|Title||The association between pain and prevalent and incident Motoric Cognitive Risk syndrome in older adults|
|Publication Type||Journal Article|
|Year of Publication||2019|
|Authors||van der Leeuw, G, Ayers, E, Blankenstein, AH, van der Horst, HE, Verghese, J|
|Journal||Archives of Gerontology and Geriatrics|
|Keywords||Aging, Cognition, Dementia, Epidemiology, Motoric Cognitive Risk Syndrome, pain|
Background The Motoric Cognitive Risk Syndrome (MCR) is a pre-dementia syndrome characterized by subjective cognitive complaints and slow gait in the absence of dementia and mobility disability. Worse cognitive and motoric function is associated with chronic pain in older adults.

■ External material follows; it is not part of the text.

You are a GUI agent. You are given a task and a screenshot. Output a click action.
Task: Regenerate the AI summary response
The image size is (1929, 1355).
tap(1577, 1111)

Our aim was to study the association between pain and prevalent and incident MCR in adults aged 65 years and older. Methods We analyzed the cross-sectional association between severity of pain and prevalent MCR in 3,244 older adults participating in the Health and Retirement Study (2008 wave) using logistic regression analysis adjusting for demographic, peripheral, central or biological risk factors. Additionally, we analyzed the longitudinal association between severity of pain and incident MCR in 362 participants in the Central Control of Mobility in Aging Study, using Cox regression analysis. Results The 155 Health and Retirement Study participants with severe pain had an increased risk of prevalent MCR (n = 249), compared to 2245 individuals without pain (adjusted for demographics OR: 2.78, 95% CI:1.74-4.45). Over a mean follow-up of 3.01 years (SD 1.38), 29 individuals in the Central Control of Mobility in Aging Study developed incident MCR. Older adults with severe pain had over a five times increased risk of developing incident MCR, compared to those without pain even after adjusting for demographic variables (HR: 5.44, 95% CI: 1.81-16.40). Conclusion Older adults with severe pain have a higher prevalence and incidence of MCR. These findings should be further explored to establish if pain is a potentially modifiable risk factor to prevent cognitive decline.